> [Document source]

CA Toulouse, 3e ch. corr., 3 décembre 1992, n° 1155

TOULOUSE

Arrêt

Confirmation

COMPOSITION DE LA JURIDICTION

Président :

M. Brignol

Conseillers :

MM. Delpech, Silvestre

Avocats :

Mes Hanoun, Serieys, Lamouroux, Etelin, Merle.

TGI Toulouse, ch. corr., du 6 mai 1992

6 mai 1992

La cour statuant sur les appels successivement et régulièrement formés dans les délais légaux par Robert C, Mireille C1 épouse C, Dominique M, prévenus, et le Ministère public, agissant à l'encontre des quatre prévenus, du jugement rendu le 6 mai 1992 par le Tribunal correctionnel de Toulouse ;

M. Robert C, Mme Mireille C, M. Dominique M et M. Jean Michel B, prévenus, régulièrement cités sont présents et assistés de leur conseil la décision sera contradictoire.

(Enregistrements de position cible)
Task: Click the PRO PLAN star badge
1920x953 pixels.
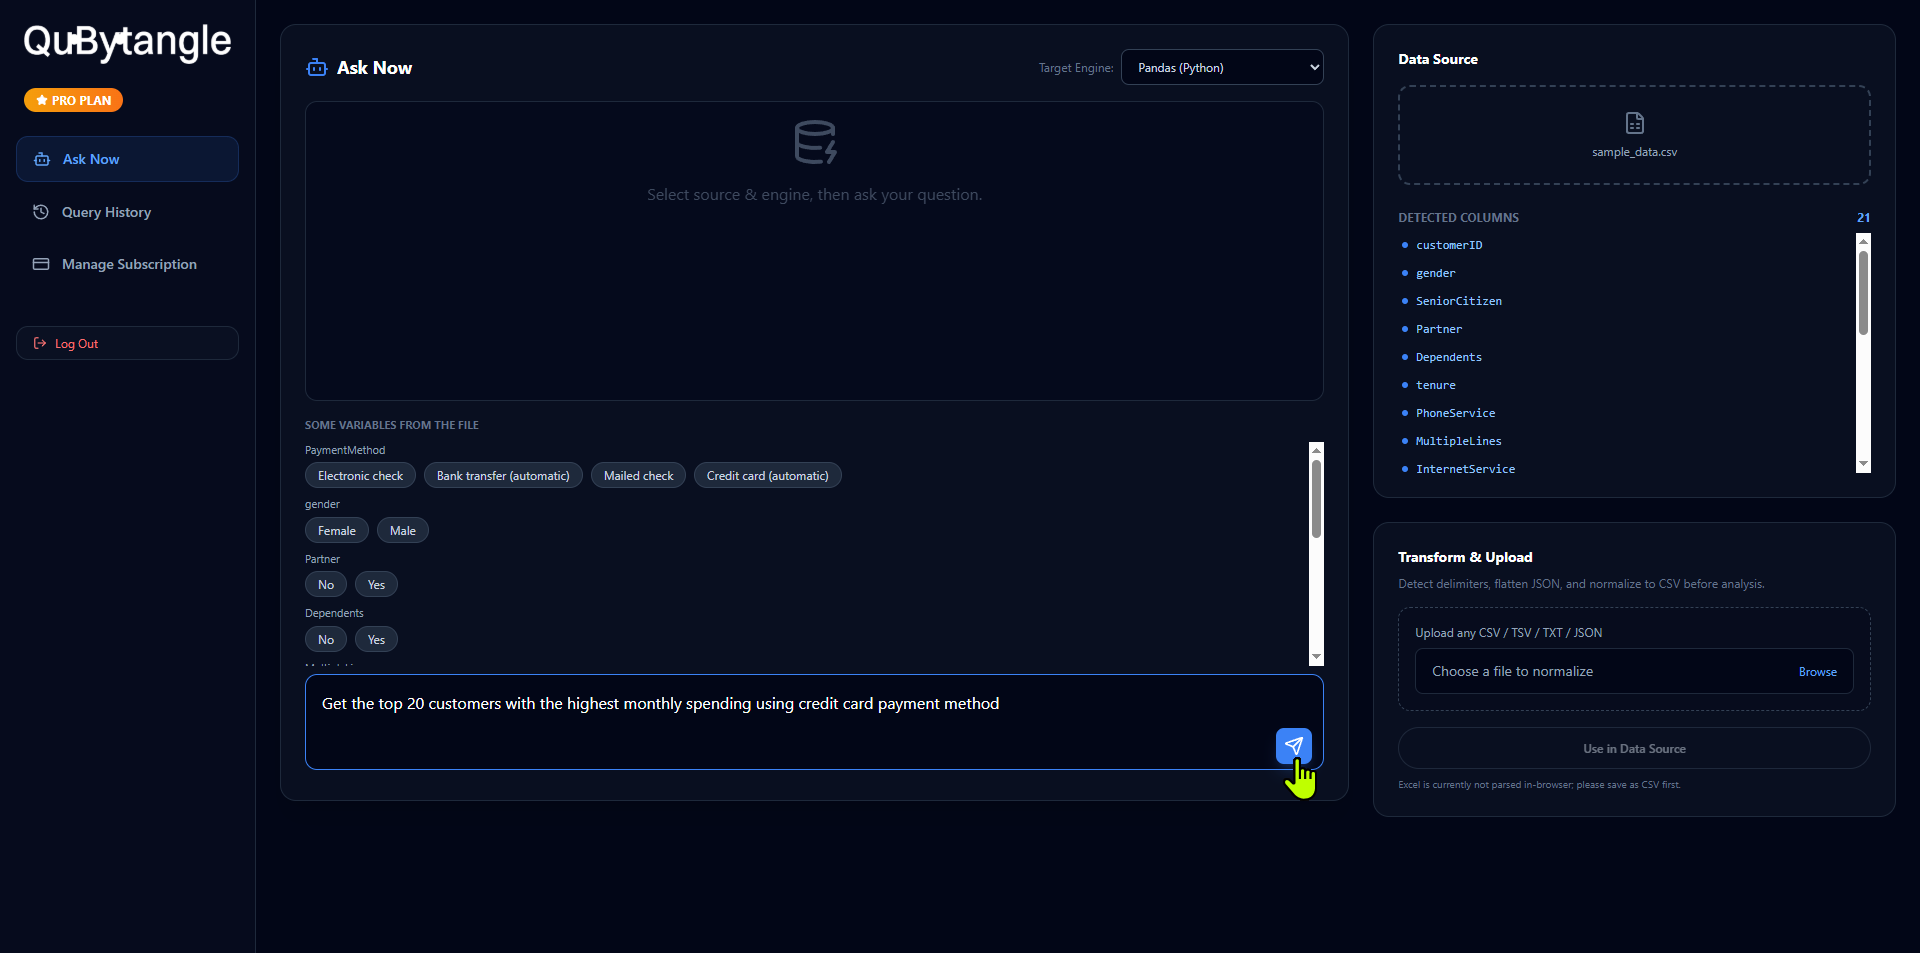Action: [72, 99]
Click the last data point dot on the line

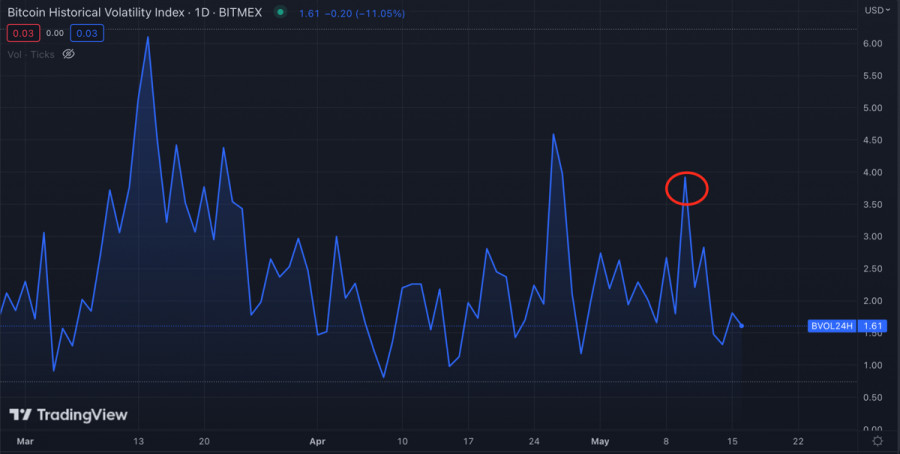[741, 326]
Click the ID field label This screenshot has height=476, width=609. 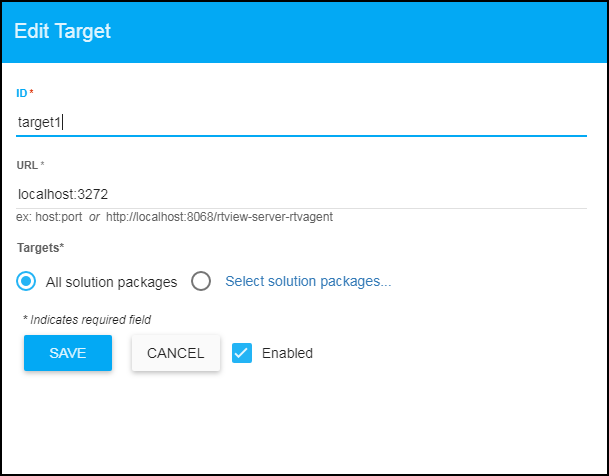click(21, 93)
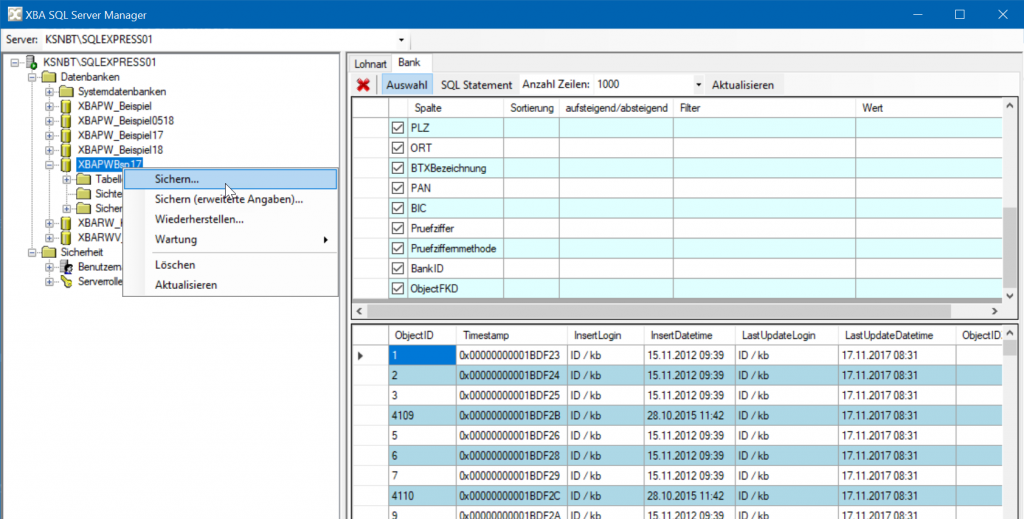This screenshot has width=1024, height=519.
Task: Select the ObjectID cell with value 4109
Action: 422,415
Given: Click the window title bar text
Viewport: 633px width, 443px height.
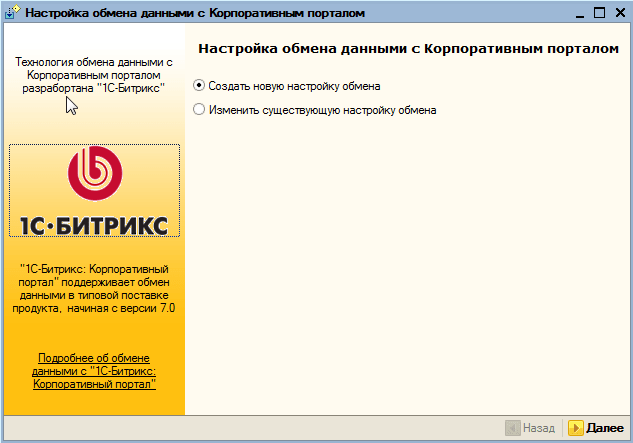Looking at the screenshot, I should [195, 13].
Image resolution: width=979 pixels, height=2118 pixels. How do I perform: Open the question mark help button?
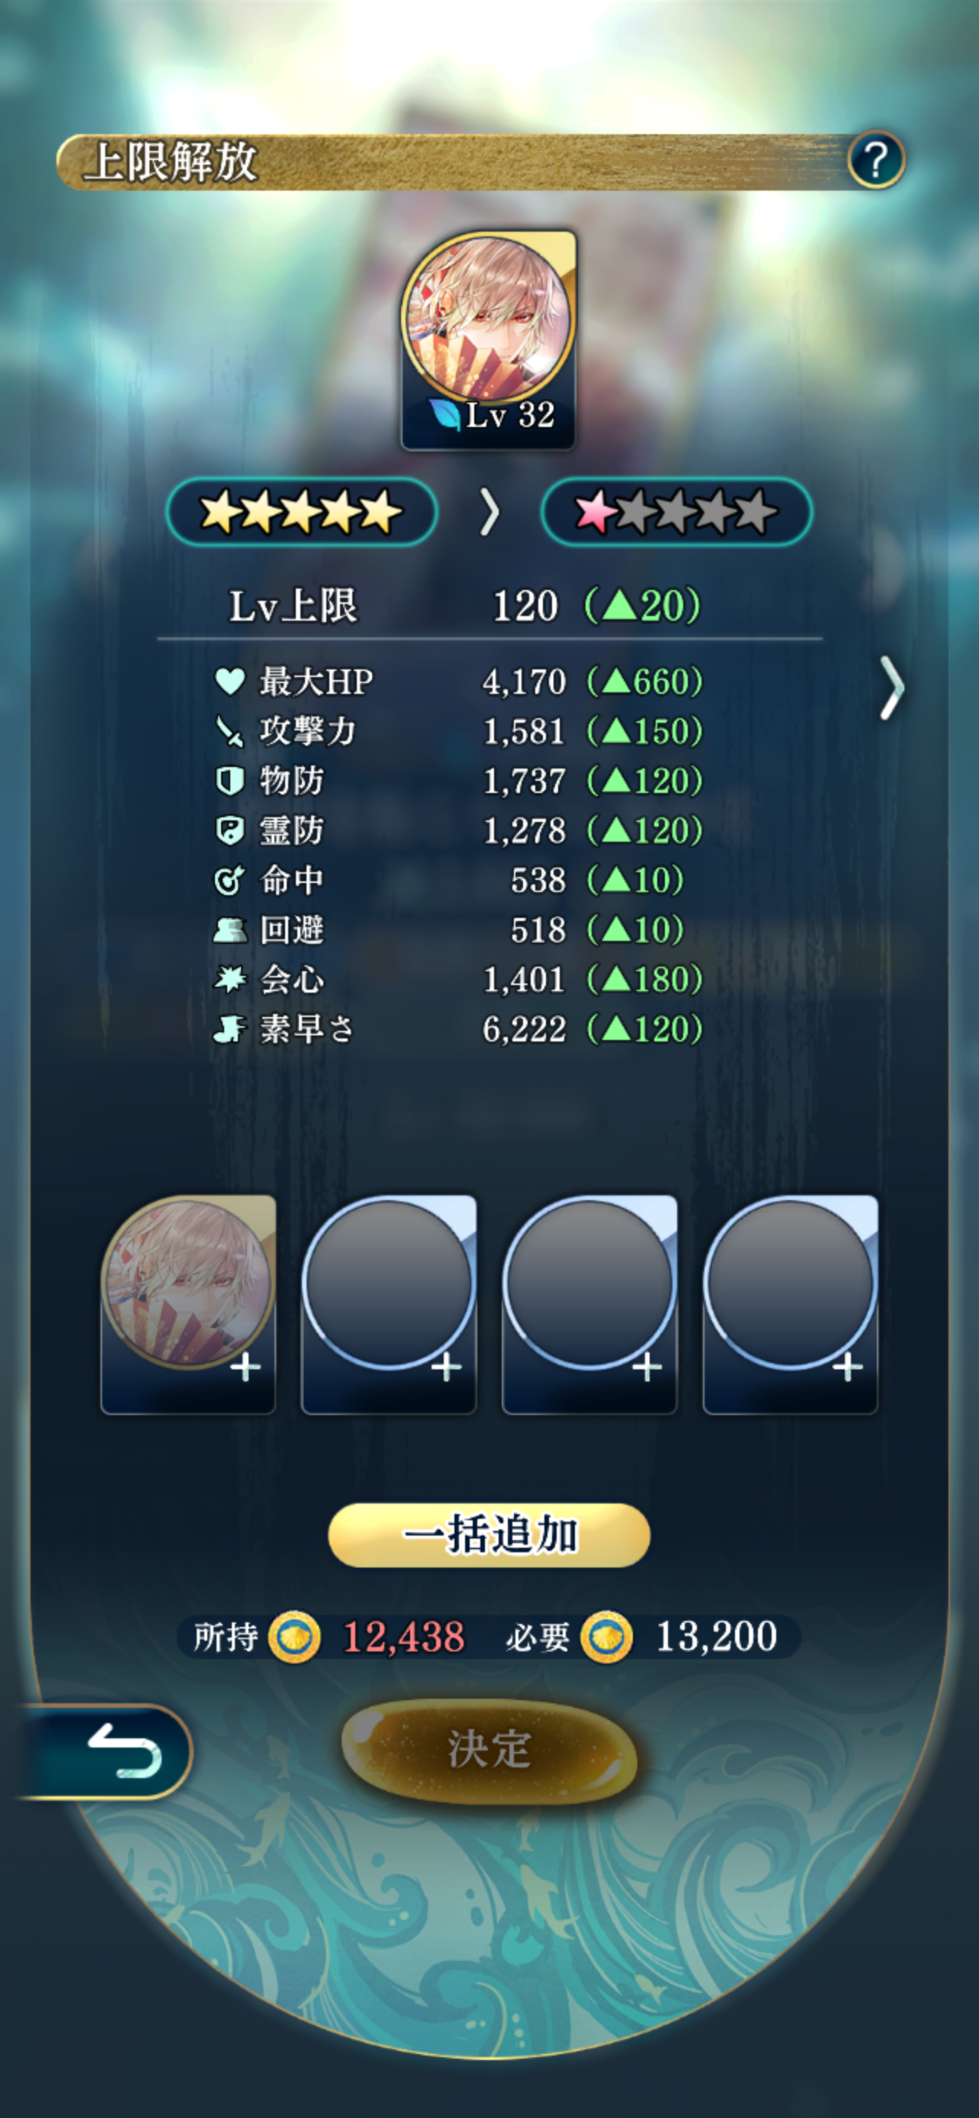(876, 160)
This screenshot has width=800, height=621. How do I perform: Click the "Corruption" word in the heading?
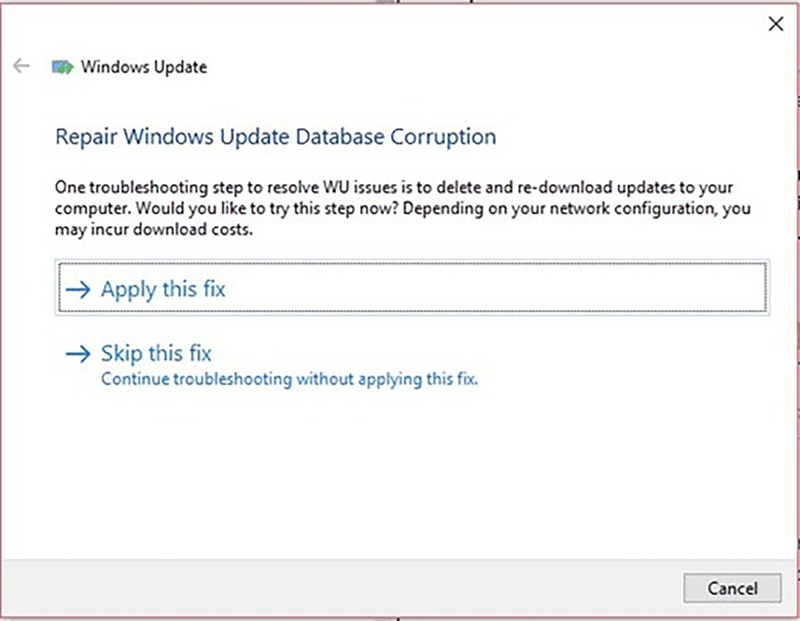[443, 137]
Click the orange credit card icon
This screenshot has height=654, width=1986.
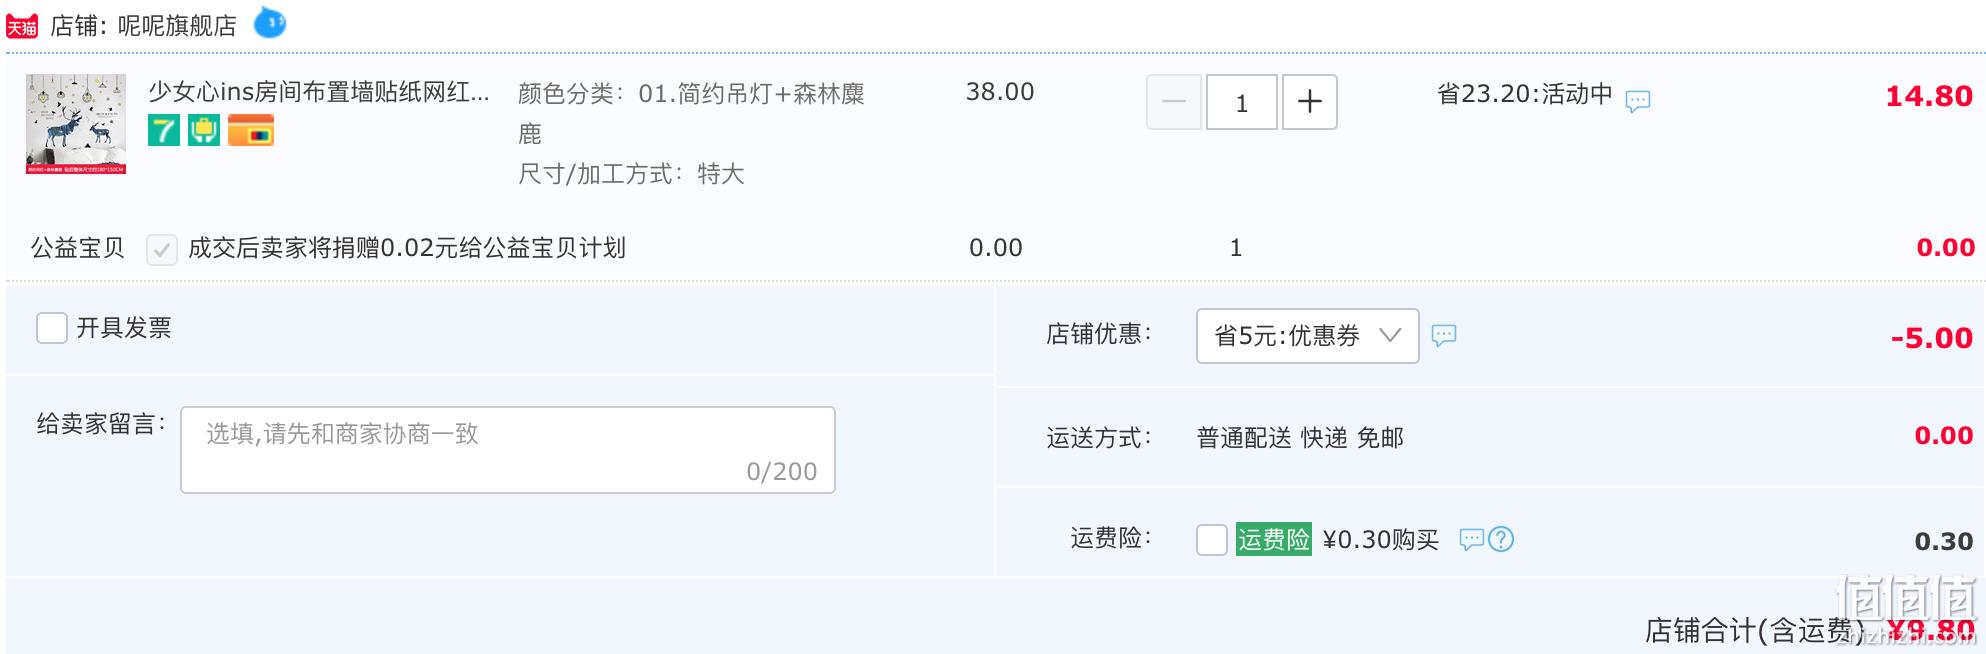(250, 130)

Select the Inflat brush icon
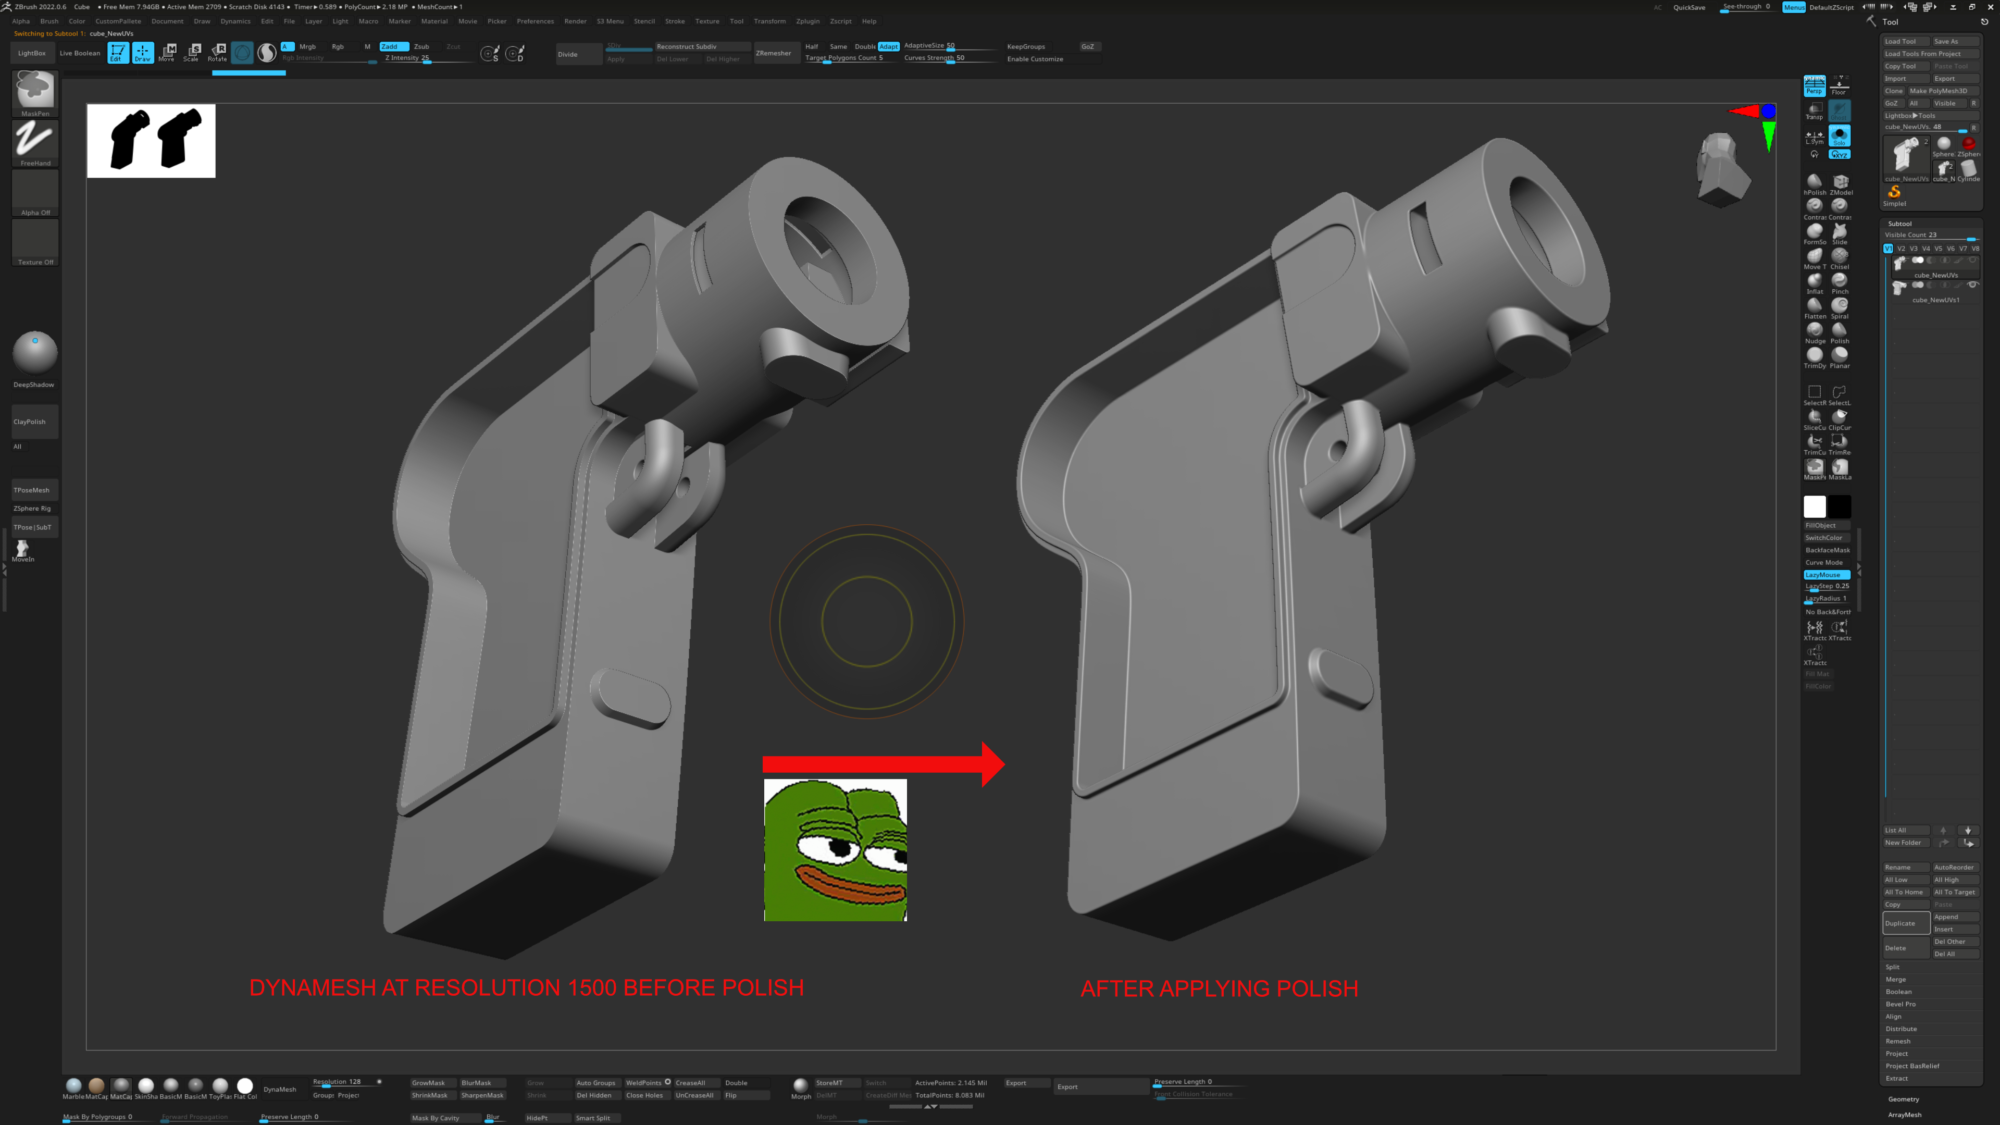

> [Objet de la tâche]
Quels avocats sont nommés dans l'arrêt de la cour d'appel de Toulouse ?

> [Réponse rédigée]
Mes Hanoun, Serieys, Lamouroux, Etelin et Merle.